### What is required:
Only the lines from the line containing "Click the avatar's pigtailed head" to the end of the entries, both included, belong in your answer, and each must match exactly.

### Information shown:
>>>>
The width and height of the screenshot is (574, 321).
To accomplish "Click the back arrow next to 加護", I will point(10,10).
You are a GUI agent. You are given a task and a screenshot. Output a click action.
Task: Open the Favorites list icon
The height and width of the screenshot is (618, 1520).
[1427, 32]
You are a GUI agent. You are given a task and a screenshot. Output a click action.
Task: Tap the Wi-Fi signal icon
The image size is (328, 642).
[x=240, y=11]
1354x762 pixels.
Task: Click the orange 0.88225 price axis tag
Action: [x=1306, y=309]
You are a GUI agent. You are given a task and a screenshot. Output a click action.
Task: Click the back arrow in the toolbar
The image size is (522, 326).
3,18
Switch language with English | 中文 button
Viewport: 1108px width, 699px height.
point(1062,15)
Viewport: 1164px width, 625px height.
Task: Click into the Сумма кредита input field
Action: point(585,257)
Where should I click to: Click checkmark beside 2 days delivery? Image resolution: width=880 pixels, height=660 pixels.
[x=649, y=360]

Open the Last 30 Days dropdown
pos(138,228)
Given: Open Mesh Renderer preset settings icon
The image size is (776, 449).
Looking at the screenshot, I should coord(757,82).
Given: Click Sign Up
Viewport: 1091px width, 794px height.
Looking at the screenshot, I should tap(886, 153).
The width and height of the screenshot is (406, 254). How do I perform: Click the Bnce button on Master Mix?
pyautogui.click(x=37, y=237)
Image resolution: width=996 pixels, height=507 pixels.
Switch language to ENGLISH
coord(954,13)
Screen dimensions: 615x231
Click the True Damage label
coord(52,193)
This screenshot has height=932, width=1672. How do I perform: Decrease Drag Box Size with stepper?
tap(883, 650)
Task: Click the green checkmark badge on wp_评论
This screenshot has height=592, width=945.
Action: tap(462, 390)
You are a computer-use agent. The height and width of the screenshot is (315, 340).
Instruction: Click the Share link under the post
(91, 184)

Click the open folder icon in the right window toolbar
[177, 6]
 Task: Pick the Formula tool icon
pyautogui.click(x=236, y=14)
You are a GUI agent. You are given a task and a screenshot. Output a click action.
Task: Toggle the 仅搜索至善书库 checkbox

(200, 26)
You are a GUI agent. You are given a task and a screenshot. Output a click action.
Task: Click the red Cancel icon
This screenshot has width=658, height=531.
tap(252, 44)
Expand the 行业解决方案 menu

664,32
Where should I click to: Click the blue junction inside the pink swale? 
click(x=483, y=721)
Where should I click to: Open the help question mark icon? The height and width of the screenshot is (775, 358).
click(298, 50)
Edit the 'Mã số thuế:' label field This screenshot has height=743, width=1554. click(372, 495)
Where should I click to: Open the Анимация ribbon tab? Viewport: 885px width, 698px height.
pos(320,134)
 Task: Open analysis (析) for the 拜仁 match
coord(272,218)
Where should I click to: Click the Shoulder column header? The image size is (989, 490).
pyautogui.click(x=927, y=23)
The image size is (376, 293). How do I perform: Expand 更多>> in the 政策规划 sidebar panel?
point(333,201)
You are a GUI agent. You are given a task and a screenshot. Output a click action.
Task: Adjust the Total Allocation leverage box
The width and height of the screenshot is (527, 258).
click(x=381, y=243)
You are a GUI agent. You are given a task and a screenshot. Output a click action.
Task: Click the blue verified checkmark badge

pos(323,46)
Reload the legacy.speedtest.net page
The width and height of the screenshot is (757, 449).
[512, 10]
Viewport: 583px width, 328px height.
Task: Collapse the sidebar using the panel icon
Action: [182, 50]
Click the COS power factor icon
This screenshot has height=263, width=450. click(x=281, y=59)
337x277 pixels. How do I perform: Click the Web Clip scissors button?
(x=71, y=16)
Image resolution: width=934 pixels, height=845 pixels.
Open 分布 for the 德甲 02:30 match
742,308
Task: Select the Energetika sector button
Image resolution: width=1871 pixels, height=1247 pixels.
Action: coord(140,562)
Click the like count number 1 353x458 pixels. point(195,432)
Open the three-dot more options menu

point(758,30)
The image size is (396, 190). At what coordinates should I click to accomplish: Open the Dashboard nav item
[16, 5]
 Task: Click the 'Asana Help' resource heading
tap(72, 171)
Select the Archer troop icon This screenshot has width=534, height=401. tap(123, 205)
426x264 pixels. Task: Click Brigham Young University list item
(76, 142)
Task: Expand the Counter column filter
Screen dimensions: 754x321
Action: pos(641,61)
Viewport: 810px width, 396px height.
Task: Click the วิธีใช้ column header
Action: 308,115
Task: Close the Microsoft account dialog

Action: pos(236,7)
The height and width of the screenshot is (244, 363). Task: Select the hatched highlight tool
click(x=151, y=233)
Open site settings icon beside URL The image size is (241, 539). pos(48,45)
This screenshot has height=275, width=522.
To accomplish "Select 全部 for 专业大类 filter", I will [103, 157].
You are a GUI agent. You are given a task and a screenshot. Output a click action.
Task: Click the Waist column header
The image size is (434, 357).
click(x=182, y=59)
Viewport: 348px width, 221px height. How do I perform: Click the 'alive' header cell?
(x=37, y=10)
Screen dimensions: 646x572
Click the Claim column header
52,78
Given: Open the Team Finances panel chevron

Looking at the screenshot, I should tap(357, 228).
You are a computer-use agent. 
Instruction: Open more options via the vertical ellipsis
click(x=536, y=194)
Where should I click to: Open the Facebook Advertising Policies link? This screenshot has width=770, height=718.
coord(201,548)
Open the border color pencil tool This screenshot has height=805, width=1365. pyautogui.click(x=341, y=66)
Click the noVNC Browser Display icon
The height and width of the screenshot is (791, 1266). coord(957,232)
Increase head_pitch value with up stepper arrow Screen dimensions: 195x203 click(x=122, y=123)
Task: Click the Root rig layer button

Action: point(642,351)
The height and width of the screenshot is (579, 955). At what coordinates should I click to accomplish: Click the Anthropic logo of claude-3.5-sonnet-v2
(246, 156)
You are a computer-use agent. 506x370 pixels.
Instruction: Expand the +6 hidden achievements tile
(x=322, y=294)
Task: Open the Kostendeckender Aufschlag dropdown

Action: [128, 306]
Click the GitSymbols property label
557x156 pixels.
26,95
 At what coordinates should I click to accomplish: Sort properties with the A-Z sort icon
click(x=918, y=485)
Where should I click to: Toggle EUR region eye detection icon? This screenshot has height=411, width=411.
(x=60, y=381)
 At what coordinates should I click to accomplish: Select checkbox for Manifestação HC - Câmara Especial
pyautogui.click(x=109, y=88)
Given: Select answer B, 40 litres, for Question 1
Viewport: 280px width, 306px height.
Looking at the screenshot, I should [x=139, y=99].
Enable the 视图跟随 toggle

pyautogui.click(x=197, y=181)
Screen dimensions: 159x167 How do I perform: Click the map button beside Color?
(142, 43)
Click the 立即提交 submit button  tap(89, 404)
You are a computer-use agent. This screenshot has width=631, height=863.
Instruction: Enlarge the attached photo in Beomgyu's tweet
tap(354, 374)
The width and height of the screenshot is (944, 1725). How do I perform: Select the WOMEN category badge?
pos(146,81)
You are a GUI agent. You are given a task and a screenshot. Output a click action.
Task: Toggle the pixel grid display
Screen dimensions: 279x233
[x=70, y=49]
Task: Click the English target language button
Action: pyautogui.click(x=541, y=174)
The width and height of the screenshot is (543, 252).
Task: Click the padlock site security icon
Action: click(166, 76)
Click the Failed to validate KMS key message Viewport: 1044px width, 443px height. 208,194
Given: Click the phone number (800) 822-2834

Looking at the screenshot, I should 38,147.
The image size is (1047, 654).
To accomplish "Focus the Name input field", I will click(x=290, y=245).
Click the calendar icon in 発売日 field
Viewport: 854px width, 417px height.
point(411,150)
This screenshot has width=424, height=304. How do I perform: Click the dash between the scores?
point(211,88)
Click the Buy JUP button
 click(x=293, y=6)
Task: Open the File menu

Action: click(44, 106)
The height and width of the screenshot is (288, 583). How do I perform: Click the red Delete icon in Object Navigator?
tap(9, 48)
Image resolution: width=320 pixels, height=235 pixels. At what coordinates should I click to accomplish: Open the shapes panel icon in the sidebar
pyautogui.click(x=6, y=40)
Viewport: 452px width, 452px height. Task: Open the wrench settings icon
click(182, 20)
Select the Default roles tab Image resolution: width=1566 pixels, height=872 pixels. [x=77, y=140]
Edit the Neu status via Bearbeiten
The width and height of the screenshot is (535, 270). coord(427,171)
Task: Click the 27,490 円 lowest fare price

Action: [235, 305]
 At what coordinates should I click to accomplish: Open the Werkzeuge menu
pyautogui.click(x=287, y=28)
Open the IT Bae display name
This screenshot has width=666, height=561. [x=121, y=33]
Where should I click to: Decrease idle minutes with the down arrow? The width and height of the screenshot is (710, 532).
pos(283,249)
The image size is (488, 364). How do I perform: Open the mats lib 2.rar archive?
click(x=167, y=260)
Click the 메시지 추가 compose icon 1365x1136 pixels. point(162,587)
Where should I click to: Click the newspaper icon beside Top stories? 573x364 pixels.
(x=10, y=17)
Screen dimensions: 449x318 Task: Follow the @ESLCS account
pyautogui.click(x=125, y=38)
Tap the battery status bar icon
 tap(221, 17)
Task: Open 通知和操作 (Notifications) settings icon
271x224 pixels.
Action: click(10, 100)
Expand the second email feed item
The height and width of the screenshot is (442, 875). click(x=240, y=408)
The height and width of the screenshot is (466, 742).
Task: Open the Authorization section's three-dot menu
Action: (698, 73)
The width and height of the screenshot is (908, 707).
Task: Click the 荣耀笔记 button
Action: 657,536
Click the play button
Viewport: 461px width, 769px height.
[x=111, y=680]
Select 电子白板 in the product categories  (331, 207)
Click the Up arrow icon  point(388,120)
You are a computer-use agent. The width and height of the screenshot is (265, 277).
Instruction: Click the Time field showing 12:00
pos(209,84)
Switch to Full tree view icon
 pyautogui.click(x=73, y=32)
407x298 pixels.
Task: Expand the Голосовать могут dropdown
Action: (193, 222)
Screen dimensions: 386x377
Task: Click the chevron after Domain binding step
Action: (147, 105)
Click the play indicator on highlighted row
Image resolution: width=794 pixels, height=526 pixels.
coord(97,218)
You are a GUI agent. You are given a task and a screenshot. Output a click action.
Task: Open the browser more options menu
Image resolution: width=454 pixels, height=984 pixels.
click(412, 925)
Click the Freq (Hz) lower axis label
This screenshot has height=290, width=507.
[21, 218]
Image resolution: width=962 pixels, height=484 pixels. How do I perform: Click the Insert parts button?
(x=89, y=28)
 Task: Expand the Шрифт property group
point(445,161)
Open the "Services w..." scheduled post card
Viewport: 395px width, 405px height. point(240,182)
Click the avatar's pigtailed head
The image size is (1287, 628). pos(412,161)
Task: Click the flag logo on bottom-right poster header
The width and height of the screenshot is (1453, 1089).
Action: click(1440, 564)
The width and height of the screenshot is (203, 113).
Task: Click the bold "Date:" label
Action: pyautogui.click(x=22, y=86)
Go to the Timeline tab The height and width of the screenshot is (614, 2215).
<<<<
### Response area:
Click the avatar's pigtailed head
The image size is (1287, 628). pos(412,161)
Task: Click the flag logo on bottom-right poster header
The width and height of the screenshot is (1453, 1089).
Action: click(1440, 564)
The width and height of the screenshot is (203, 113).
Task: Click the bold "Date:" label
Action: pyautogui.click(x=22, y=86)
Go to the Timeline tab The height and width of the screenshot is (614, 2215).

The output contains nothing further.